27. August 2020 | KOMMENTAR

«Der Kunde spürt, wenn der Händler mit dem Importeur unzufrieden ist»

Das Ansehen einer Marke hat einen grossen Einfluss auf den Kaufentscheid. Das ist klar! Dabei spielen aber nicht nur Produkte eine Rolle. Das zeigt der Vergleich der Ergebnisse der diesjährigen Brand Reputation Study (BRS) mit Fokus auf Automarken mit dem Händlerradar 2020.

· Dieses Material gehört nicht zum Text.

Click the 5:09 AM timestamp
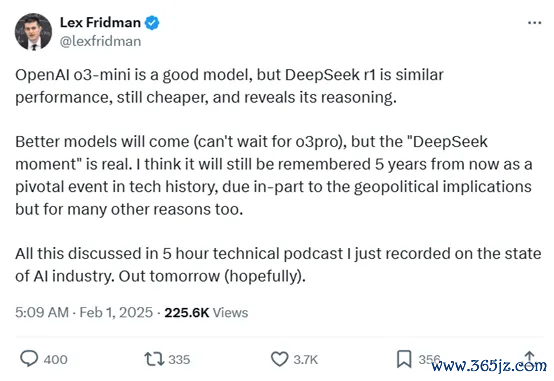This screenshot has height=381, width=554. pyautogui.click(x=42, y=312)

«Der Kunde spürt, wenn der Händler mit dem Importeur unzufrieden ist»

Audi Presse

Kommentar: Isabelle Riederer

 

Zum ersten Mal hat The RepTrack Company im Auftrag der Farner Consulting AG in der jährlich durchgeführten und renommierten Brand Reputation Study (BRS) Automarken und Schweizer Importeure auf ihre Reputation bei den Endkonsumenten untersucht. Vergleicht man die Umfrageresultate der BRS mit den Ergebnisse des Händlerradars 2020 gibt es klare Gemeinsamkeiten aber auch deutliche Unterschiede zwischen Endkonsumenten und Schweizer Markenvertretern.

 

Zugegeben: Der Fokus der BRS liegt beim Endkonsumenten auf der Marke und seiner Reputation, beim Händlerradar steht die Beziehung zwischen Importeur und Markenvertreter im Mittelpunkt. Dennoch zeigt sich: Sowohl beim Endkonsumenten als auch bei den Markenvertretern besteht bei den Automarken und ihren Importeuren Handlungsbedarf.

 

Besonders spannend ist, dass bei der BRS Audi die Nummer 1 unter 23 untersuchten Automarken und Importeuren ist. Im Händlerradar 2020 schafft es Audi jedoch lediglich auf den siebten Platz von 19 Automarken. Einfach gesagt: Während der Verbraucher Audi super findet, hat die Marke mit den vier Ringen bei den eigenen Händlern noch Luft nach oben.

 

Aber woran liegt das? An den Autos selbst kann es nicht liegen, denn sowohl die Verbraucher als auch die Händler geben «ihren» Produkten eine gute Bewertung. Das beweisen die Ergebnisse der BRS und des Händlerradars. Beim Händlerradar 2020 empfehlen 83% aller befragten Händler die eigenen Produkte weiter, jedoch nur 16% einen Händlervertrag mit der Marke. Ein ähnliches Bild zeigt sich auch bei der BRS, auch dort spielen die Produkte für den Verbraucher eine wichtige Rolle.

 

Wenn es also nicht an den Produkten liegt, woran denn dann? Tatsächlich zeigt die Brand Reputation Study, dass Faktoren wie Führungskultur und soziales Engagement einen immer grösseren Einfluss auf das Ansehen einer Marke haben. Ähnlich sieht es beim Händlerradar aus, wo Beziehungsfaktoren eine entscheidende Rolle spielen. Es dürfte wohl jedem klar sein, dass wenn der Haussegen zwischen Importeur und Händler schief hängt, dies einen direkten Einfluss auf die Verkaufszahlen haben kann. Ich glaube, dass Verbraucher spüren, wenn ein Markenhändler mit seinem Importeur nicht zufrieden ist.

 

Was ich damit sagen will: Beide Umfragestudien machen klar, dass Unternehmen das Ansehen ihrer Marken künftig nicht nur über Produktwerbung stärken sollten – egal ob beim Verbraucher oder beim eigenen Netzwerk – , sondern auch über ihre Fähigkeit, Orientierung zu schaffen und positive Momente im Leben zu ermöglichen. Dazu gehört ein soziales Engagement, eine faire und transparente Führungskultur und eben auch eine gute Beziehung zum eigenen Händlernetzwerk. Denn vor allem diese Faktoren sind die Reputationstreiber der Zukunft.